**Task to complete:** Reproduce the entries below verbatim, from the very first line through the line containing "Action: [x=724, y=350]", with both of those lines included.

# # # # # # #

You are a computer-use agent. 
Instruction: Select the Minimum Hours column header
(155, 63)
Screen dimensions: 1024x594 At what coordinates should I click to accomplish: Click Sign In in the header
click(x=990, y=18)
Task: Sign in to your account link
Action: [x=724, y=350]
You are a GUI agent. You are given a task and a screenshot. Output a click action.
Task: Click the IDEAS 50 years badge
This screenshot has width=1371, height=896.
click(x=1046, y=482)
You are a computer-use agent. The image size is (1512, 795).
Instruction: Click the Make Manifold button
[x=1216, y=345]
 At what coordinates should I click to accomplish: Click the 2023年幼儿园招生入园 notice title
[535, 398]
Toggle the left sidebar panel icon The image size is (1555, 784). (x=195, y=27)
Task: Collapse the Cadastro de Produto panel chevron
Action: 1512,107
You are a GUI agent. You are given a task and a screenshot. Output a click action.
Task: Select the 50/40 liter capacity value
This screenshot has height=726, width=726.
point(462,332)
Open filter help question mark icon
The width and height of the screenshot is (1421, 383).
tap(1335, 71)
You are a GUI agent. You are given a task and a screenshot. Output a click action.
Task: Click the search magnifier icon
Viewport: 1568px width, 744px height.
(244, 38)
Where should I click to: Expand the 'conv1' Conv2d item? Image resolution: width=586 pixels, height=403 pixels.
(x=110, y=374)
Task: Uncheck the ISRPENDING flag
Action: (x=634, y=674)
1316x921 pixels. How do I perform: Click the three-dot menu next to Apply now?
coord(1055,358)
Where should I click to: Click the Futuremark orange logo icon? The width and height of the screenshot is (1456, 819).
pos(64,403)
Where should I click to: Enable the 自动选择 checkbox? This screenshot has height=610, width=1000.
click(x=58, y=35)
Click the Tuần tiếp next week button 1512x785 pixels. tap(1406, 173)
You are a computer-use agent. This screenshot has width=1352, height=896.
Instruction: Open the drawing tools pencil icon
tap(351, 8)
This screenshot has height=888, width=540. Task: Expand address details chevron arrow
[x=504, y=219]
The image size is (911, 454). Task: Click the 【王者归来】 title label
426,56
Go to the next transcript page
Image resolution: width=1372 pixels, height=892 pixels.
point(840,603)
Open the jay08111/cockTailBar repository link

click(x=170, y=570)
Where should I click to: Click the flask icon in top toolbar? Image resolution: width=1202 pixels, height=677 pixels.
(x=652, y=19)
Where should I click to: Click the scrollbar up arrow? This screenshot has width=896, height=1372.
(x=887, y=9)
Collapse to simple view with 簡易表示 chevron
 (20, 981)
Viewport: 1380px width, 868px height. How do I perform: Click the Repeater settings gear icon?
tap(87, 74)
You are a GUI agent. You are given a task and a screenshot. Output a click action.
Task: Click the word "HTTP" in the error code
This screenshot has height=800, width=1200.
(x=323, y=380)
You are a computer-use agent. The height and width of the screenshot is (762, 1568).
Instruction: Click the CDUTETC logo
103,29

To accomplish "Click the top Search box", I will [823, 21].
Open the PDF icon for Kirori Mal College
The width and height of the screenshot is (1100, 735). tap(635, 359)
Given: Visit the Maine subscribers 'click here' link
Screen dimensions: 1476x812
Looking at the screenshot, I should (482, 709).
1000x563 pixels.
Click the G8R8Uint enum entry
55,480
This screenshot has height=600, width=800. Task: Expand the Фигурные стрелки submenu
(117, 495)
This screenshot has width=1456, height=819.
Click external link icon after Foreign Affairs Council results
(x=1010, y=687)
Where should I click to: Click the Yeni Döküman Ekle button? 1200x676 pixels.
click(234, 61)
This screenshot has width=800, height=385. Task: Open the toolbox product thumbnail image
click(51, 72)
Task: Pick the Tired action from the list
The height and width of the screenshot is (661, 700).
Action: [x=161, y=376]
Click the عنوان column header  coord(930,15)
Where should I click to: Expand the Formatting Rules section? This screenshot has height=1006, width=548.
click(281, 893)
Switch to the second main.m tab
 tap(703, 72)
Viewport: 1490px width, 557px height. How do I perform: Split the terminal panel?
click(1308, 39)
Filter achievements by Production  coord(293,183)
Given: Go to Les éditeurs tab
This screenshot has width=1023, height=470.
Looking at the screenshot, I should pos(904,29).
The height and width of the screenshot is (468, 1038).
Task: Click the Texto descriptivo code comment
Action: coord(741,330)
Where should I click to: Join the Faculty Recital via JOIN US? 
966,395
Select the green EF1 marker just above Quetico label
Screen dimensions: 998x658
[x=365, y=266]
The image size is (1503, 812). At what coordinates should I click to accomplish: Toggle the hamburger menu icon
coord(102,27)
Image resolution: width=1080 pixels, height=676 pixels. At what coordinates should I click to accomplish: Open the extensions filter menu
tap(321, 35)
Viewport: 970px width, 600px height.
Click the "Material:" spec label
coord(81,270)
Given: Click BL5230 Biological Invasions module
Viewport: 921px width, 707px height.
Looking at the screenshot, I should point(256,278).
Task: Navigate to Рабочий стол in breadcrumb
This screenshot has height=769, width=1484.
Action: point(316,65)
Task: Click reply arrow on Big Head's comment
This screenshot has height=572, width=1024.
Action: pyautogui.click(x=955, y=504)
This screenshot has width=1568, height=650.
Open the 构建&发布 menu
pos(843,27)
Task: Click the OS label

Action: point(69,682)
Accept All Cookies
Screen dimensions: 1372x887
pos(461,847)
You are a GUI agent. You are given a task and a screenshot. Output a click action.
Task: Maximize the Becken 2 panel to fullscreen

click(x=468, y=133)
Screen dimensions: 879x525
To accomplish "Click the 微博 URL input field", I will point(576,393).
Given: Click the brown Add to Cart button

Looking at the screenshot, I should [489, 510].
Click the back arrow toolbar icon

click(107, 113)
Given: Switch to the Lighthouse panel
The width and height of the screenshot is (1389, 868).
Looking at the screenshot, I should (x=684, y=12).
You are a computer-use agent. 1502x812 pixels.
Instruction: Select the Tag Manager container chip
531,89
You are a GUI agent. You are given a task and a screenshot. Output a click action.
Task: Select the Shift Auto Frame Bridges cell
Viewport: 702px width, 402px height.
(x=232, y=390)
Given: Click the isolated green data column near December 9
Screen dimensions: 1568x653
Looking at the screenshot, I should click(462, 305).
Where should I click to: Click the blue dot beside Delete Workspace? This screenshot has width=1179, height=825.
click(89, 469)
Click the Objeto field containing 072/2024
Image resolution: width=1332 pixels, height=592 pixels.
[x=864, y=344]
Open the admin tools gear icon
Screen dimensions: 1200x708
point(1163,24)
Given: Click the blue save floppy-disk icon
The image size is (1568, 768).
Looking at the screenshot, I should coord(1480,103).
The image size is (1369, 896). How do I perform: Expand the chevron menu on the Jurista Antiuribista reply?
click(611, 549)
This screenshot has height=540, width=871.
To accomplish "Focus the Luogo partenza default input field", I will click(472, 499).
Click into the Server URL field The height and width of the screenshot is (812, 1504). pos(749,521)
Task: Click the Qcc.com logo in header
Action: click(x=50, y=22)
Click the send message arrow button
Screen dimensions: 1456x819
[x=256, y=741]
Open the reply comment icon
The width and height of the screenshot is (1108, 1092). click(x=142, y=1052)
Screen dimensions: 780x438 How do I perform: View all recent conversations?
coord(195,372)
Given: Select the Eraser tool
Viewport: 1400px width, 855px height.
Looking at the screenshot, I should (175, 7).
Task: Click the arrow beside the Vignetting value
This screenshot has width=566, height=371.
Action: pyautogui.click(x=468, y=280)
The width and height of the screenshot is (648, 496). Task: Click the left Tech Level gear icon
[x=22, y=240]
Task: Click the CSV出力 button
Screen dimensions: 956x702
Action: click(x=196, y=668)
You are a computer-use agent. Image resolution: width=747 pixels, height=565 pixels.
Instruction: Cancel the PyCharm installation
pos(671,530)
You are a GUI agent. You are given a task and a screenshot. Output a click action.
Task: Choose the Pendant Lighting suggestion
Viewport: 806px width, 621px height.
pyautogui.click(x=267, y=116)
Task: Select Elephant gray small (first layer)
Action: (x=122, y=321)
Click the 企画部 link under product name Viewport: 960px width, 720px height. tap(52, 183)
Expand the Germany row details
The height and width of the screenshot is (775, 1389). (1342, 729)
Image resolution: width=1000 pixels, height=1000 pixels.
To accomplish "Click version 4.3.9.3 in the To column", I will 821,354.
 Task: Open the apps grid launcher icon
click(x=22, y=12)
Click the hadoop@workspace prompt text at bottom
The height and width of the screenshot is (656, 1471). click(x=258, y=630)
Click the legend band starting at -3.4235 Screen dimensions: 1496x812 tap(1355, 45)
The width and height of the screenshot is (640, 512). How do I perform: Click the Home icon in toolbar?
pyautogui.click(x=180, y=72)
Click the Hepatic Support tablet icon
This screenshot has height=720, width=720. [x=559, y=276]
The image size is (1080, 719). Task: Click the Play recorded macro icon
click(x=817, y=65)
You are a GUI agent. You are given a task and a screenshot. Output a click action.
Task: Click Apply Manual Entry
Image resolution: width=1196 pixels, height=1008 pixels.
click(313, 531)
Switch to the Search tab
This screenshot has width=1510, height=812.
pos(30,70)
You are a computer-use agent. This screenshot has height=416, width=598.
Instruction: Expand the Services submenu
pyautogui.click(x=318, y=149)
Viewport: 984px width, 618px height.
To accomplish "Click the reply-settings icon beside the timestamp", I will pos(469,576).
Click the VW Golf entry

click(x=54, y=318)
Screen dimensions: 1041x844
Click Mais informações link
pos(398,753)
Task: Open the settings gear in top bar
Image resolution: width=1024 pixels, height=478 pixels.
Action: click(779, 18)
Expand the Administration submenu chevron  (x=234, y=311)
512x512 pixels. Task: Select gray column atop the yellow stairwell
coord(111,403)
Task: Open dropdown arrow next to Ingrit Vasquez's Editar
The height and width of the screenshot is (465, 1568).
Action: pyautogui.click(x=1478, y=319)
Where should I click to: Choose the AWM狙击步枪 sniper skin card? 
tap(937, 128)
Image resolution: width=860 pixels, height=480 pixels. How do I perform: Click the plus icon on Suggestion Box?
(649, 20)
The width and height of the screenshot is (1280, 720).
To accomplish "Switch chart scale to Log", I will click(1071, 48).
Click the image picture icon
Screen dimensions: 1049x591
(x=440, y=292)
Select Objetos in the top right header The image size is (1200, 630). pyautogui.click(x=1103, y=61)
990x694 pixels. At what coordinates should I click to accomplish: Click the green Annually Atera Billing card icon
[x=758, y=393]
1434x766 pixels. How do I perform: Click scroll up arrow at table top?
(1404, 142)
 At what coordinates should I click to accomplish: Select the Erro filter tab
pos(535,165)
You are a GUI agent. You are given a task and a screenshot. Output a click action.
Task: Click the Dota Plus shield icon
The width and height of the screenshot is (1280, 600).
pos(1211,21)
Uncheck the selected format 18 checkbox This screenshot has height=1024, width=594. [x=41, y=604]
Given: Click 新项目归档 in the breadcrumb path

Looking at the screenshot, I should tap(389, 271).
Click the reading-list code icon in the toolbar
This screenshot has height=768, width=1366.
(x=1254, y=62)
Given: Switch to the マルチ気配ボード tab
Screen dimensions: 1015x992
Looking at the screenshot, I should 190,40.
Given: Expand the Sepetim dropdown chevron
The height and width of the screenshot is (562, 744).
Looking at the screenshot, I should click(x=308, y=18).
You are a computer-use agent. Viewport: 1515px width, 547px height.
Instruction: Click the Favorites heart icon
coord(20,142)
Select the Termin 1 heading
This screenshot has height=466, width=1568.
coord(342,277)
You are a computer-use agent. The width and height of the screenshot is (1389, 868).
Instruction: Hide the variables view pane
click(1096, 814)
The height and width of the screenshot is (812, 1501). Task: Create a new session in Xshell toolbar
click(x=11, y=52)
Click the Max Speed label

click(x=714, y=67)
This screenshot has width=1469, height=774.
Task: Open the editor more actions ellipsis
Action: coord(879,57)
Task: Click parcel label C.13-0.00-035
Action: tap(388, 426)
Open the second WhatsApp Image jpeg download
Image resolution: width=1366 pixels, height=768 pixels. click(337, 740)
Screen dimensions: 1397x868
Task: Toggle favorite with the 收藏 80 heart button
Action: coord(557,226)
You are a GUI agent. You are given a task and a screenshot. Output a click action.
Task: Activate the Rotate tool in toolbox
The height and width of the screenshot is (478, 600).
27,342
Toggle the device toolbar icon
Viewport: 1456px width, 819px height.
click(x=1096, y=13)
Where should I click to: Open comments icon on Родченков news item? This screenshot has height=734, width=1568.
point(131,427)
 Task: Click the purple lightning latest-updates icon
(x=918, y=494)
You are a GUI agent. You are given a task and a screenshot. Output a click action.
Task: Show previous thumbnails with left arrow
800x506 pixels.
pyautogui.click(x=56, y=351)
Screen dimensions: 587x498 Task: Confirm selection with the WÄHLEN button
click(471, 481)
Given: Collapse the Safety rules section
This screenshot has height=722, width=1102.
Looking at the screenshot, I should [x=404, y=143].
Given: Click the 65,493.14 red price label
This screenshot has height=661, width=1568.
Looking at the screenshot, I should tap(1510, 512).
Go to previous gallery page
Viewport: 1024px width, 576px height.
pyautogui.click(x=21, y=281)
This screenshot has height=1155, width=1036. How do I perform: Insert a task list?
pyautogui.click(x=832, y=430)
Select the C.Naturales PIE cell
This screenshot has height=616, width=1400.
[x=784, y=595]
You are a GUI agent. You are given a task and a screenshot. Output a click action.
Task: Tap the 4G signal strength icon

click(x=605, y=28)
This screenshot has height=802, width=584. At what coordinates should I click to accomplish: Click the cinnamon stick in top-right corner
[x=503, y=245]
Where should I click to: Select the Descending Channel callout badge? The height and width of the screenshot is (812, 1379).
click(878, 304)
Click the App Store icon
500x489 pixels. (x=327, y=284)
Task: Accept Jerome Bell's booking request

# # # # # # #

**The answer:**
You are a computer-use agent. 
Instruction: Select the Minimum Hours column header
(155, 63)
Screen dimensions: 1024x594 At what coordinates should I click to accomplish: Click Sign In in the header
click(x=990, y=18)
Task: Sign in to your account link
Action: [x=724, y=350]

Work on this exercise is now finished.